It appears that the state agent of the defendant company requested the assured to sign the statement in question, although by its terms it should have been signed by the beneficiary; that he was willing to accept it in place of a doctor’s certificate, which he might have required before reviving the policy; that he took the premium from the beneficiary and retained the same; that he accepted the second instalment thereof, and has never returned or offered to return these payments. The company was well aware of the infirmities naturally inherent in such a state- • ment, and the liability of the assured to be honestly mistaken as to the state of his health and his true physical condition. It should not now be permitted to avoid its liability on the ground that the representation was untrue without showing that the assured knew of the untruthfulness of his statement, and that he made it fraudulently with the purpose and intent to deceive, and thus obtain a renewal of the policy.

*295It appears upon a careful examination of the whole case that it was fairly tried, and was submitted to the jury under proper instructions.

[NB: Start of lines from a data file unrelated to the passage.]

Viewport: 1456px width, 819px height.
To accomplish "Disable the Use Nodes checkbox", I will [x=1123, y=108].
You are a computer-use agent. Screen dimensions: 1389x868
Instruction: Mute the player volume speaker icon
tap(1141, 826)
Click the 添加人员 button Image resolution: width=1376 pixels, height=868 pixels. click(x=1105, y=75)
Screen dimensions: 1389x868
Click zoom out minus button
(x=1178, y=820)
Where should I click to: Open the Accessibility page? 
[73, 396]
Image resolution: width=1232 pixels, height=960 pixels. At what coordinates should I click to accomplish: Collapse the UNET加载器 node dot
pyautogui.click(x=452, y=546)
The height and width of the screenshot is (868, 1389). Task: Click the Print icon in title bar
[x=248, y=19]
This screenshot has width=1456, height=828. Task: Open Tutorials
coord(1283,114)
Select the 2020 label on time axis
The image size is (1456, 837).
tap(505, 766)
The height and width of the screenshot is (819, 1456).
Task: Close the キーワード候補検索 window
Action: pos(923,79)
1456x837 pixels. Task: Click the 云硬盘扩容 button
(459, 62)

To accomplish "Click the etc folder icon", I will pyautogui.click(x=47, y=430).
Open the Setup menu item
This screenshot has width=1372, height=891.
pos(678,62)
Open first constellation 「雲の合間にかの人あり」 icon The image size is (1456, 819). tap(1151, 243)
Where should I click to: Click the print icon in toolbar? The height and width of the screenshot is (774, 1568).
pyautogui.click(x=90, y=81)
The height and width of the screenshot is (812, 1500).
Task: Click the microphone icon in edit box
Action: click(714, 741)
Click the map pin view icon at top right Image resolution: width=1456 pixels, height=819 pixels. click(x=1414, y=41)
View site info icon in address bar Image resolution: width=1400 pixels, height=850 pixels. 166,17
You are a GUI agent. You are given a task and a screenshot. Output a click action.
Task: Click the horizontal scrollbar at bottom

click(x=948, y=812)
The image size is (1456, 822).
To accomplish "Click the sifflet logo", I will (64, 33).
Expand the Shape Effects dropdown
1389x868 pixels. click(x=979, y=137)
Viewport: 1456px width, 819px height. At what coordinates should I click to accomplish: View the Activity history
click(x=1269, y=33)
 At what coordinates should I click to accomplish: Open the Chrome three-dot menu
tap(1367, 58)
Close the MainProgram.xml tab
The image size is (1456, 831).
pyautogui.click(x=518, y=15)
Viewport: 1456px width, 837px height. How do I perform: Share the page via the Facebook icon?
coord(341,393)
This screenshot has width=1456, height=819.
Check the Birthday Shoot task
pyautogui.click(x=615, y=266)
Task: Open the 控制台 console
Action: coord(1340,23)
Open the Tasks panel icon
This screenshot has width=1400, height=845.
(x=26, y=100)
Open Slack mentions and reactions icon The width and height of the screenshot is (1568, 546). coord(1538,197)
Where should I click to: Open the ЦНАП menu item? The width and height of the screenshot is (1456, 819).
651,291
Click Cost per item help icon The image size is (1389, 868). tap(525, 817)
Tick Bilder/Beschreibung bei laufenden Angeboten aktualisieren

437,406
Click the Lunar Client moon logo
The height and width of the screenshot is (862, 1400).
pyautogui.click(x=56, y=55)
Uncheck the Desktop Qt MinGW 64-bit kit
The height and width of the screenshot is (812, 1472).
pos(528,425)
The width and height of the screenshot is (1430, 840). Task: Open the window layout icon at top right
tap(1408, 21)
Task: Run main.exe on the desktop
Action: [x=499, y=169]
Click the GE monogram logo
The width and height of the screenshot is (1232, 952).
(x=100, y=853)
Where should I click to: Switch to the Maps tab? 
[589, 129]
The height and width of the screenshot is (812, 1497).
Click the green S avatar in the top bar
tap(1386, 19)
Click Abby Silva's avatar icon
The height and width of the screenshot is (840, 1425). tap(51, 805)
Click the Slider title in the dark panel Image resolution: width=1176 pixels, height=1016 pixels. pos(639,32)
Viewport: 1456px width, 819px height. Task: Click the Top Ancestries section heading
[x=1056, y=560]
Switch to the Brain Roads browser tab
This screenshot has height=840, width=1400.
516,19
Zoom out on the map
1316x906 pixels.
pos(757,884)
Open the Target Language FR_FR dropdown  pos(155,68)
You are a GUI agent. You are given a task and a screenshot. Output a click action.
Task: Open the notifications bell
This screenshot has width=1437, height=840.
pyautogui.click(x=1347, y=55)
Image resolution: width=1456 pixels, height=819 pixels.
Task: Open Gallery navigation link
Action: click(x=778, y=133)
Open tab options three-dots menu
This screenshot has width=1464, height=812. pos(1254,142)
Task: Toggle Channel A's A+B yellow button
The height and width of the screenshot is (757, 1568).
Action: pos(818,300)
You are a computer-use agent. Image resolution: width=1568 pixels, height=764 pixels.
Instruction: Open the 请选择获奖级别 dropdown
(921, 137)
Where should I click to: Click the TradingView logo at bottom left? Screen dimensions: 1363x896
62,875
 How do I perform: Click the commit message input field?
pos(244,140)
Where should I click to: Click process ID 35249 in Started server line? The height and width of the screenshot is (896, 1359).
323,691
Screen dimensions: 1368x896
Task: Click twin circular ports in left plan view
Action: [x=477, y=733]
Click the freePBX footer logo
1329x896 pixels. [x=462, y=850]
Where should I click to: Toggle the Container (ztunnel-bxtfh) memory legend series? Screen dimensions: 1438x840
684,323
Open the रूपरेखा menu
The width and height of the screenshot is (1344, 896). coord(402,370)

We therefore recommend that the judgment of the district court be affirmed.

Oldham and Pound, CC., concur.

By the Court: For the reasons stated in the foregoing opinion, the judgment of the district court is

AFFIRMED'.






Concurrence Opinion

Pound, C.,

concurring.

I concur for the reason that the instructions complained of submitted to the jury the issue tendered by the defendant’s answer. Not only has the defendant framed its answer upon the theory upon which the case was submitted to the jury, but it tried its case upon that basis. Having-pleaded and introduced evidence upon one theory, it was in no position to ask the court to instruct the jury upon another, or to complain of the action of the court in adopting the theory presented by the answer and the evidence.